Ventaja de la memoria: es creativa, porque no sólo almacena los datos, sino que
nos permite moldear las imágenes y quién sabe cuánto pongamos en ellas de lo
que esperábamos vivir y dejamos ir en el momento, distraídos con nuestra propia
dificultad para aprehender lo vivido.
Y
mientras la banda que tanto esperábamos ver o el país que queríamos visitar nos
sumergen en su contingencia, nosotros nos lamentamos la posibilidad de que ese
instante llegue a su fin tan pronto como el plazo que debió cumplirse para
llegar a él.
¿A
dónde vamos con tanta prisa? ¿A dónde vamos con el texto que escribimos? Es
inevitable seguir maquinando planes de viaje interiores y exteriores que
exploren todas las dimensiones de la experiencia, porque la inteligencia
requiere a cada momento de una confrontación con los hechos, cuyas claves
–cuando las tienen– suele encontrar en el pasado o en la forma sonora y
significante de una palabra que concuerde con la idea que teníamos de ellas en
el plano paralelo de lo hipotético.
Pareciera
entonces que nuestra mecánica es simple: empatamos lo que podemos percibir de
la realidad con lo que podemos significar de la idea y construimos imágenes en
la memoria que a la vez terminan por construir lo que somos, nunca unitarios ni
estables, como la propia realidad.
Esta
idea multifacética y conformante de la experiencia, me hizo pensar de pronto en
la pintura cubista, en sus
simultaneidades –no dudo que sea influjo o contaminación transitoria de la
exposición que vi hace unos días–. Los planos se superponen unos a otros en
función de la luz natural sobre el modelo, pero también de la que el artista
percibe en él y desea realzar según la imagen que a la vez se ha hecho en la
mente. Entrega como resultado un
conglomerado de percepciones que nos parece monstruoso y ajeno, pero que es
también la más sincera expresión de nuestra incapacidad para aprehender el
proceso doblemente complejo de experimentar la realidad y luego dar cuenta de
ella, con una reproducción imperfecta.
No
sé si fue algo así lo que me propuse al escribir estas líneas, pero el abordaje
está por comenzar. Por monumentales que algunos parezcan, como la Ilíada o el Quijote, todo texto también es transitorio. Qué podía esperarse de
estas apresuradas líneas escritas en una sala de aeropuerto; apuntes o
bosquejos rápidos para ninguna obra, pasatiempos.
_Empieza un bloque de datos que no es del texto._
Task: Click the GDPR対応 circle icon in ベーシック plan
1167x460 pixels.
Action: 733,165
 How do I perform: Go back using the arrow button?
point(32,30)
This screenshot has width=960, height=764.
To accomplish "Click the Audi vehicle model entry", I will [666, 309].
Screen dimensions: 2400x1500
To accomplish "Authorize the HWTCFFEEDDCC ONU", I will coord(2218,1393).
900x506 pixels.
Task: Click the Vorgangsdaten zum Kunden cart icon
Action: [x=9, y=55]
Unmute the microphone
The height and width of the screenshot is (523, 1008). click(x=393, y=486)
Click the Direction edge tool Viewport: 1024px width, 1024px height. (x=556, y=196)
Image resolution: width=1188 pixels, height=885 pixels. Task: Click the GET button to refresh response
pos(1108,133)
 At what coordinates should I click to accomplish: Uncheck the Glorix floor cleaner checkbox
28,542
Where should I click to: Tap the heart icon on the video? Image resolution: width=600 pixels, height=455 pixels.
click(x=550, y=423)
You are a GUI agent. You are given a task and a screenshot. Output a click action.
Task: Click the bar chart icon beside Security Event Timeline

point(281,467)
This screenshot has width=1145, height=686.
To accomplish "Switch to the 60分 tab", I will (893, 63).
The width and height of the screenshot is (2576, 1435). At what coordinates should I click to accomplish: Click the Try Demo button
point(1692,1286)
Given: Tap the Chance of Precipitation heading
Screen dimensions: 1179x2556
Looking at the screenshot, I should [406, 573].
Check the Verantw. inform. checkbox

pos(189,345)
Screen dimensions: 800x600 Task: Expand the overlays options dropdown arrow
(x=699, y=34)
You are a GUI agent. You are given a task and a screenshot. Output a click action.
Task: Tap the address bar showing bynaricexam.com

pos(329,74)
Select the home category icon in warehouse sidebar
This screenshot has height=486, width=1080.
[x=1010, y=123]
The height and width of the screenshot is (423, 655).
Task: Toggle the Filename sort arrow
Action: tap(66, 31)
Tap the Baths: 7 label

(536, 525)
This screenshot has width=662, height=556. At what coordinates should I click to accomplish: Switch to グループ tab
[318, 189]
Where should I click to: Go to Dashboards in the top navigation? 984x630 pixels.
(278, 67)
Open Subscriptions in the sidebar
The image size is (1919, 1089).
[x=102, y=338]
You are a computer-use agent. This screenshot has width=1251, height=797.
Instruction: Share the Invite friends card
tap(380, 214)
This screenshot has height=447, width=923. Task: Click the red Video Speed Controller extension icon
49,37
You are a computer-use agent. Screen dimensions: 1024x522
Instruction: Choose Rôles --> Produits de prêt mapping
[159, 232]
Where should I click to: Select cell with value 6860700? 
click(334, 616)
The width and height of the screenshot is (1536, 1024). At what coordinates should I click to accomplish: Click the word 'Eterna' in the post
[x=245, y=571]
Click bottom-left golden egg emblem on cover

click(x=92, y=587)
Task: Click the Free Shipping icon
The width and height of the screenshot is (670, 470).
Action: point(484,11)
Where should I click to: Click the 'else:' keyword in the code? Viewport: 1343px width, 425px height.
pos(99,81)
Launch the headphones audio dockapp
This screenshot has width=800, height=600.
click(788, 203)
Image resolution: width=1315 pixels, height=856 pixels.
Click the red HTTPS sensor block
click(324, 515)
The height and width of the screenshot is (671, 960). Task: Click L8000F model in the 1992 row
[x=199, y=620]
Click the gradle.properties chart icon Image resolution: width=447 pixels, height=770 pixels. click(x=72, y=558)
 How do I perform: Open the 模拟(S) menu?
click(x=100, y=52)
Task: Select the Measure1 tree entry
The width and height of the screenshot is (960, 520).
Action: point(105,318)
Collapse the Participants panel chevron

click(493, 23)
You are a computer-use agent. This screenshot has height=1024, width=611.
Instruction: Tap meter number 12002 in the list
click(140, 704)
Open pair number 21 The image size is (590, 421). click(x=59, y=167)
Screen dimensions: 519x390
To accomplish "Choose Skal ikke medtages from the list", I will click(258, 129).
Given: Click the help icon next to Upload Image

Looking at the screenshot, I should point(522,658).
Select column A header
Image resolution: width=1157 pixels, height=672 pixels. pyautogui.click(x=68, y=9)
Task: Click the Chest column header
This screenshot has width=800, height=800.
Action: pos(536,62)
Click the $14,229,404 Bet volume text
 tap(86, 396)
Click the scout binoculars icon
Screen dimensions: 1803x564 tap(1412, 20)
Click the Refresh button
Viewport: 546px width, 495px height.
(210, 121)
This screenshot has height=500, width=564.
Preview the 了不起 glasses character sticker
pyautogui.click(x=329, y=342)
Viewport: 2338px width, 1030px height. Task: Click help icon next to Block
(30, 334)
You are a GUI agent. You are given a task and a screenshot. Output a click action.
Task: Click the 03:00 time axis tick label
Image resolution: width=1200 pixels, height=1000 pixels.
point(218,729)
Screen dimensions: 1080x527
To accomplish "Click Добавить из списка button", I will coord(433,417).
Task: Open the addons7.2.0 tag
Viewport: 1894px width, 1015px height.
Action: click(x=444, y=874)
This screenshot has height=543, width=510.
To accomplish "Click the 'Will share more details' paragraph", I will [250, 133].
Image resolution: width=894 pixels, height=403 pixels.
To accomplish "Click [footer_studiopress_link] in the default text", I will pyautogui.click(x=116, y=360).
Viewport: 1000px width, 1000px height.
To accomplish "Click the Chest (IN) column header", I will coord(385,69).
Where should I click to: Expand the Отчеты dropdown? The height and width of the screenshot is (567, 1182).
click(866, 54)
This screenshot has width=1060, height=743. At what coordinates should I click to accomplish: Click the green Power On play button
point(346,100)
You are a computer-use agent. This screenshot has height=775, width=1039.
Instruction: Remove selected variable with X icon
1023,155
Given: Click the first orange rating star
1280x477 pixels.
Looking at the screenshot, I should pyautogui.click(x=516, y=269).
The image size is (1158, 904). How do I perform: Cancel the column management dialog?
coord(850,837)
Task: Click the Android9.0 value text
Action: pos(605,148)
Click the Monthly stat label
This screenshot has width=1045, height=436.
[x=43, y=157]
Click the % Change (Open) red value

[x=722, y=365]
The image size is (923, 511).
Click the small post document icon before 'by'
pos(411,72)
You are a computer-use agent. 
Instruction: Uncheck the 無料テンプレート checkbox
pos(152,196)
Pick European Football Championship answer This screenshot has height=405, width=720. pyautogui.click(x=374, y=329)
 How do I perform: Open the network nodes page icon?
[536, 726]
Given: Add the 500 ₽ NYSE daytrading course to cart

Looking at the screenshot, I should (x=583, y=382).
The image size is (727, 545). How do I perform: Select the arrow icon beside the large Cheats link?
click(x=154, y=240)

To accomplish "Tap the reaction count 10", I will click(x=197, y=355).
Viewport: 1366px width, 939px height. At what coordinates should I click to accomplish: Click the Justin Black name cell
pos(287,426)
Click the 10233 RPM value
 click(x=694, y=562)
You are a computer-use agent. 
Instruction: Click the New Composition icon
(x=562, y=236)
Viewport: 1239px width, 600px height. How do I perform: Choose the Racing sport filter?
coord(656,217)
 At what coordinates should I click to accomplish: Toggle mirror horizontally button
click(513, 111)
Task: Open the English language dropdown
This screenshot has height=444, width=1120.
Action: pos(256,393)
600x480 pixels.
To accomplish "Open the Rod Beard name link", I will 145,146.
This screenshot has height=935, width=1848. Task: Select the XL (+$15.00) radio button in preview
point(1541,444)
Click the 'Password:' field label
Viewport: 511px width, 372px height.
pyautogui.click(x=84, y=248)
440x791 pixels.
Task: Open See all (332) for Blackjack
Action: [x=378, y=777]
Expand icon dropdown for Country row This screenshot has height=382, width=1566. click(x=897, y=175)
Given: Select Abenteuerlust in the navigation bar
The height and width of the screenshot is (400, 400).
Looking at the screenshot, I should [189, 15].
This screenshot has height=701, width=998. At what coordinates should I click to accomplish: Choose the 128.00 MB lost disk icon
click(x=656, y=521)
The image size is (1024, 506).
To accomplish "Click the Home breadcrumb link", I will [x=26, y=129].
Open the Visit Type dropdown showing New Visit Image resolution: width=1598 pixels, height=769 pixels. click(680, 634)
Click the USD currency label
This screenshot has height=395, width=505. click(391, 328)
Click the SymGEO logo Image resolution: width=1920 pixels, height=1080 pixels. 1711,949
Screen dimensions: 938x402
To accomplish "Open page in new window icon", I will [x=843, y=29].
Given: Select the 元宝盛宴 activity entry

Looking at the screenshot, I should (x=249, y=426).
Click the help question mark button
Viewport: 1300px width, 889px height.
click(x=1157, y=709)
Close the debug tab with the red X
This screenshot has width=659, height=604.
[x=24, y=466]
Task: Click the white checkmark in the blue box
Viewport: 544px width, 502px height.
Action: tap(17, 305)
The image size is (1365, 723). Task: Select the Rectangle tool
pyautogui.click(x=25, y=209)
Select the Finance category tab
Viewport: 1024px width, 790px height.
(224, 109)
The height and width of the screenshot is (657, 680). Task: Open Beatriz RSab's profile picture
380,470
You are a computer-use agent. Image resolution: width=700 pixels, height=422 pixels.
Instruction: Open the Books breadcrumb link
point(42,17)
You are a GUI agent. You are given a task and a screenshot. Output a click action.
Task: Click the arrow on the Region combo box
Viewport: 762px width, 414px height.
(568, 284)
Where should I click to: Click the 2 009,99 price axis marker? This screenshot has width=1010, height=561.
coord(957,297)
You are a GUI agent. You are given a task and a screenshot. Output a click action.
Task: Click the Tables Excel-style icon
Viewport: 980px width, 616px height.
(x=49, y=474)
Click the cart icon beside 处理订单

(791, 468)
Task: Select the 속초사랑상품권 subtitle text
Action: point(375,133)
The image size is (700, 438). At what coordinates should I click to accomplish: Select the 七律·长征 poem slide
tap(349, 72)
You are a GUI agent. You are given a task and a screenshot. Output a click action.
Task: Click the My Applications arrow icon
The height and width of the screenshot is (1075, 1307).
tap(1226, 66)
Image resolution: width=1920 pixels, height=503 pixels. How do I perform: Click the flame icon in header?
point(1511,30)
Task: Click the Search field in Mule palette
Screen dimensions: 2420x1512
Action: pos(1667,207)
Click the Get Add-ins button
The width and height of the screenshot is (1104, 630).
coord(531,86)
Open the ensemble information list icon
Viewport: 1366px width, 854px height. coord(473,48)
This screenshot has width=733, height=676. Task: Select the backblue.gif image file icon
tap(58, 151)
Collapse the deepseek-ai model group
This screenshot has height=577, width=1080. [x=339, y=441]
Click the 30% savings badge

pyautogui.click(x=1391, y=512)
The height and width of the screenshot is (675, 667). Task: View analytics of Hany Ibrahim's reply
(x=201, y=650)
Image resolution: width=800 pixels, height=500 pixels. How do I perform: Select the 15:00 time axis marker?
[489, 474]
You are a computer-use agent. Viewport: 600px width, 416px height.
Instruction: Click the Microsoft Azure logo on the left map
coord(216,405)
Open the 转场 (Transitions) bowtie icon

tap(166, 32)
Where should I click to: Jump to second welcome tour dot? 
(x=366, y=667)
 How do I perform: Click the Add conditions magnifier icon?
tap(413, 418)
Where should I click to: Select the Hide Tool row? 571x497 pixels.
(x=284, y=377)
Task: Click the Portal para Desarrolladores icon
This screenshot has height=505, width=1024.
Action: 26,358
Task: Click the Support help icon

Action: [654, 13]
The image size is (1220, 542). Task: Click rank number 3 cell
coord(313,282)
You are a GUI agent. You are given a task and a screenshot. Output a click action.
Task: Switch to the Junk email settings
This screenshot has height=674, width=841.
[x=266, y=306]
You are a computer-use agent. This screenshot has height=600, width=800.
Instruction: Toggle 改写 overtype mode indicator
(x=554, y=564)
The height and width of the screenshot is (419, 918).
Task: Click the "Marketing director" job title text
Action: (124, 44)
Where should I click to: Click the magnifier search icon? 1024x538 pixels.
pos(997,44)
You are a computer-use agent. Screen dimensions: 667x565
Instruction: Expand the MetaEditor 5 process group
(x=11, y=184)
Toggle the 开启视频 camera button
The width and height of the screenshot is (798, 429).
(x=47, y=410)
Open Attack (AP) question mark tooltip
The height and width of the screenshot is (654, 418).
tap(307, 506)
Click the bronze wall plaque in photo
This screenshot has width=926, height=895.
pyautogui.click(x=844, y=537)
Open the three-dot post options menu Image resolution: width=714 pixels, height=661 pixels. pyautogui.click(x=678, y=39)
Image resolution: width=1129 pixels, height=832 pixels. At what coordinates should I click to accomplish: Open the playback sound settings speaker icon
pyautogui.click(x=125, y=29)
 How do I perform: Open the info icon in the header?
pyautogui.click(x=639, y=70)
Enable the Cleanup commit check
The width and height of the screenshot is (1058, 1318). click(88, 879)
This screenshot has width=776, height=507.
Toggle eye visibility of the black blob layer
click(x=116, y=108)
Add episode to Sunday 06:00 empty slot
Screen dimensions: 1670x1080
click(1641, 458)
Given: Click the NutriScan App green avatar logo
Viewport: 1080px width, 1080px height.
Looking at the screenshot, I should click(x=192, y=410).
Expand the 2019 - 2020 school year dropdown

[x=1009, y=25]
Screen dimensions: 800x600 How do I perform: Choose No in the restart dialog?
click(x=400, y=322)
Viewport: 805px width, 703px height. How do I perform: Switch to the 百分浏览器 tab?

Serán un caudal disperso los recuerdos pero n está entrada tienen una continuidad clara, una organización precisa que ayuda, a los que no tuvimos la suerte de lamentar la fugacidad del viaje, verlos y tenerlos por ese instante en que el teclado y mente se dan su tiempo antes de quedar presos en los trenes del destino.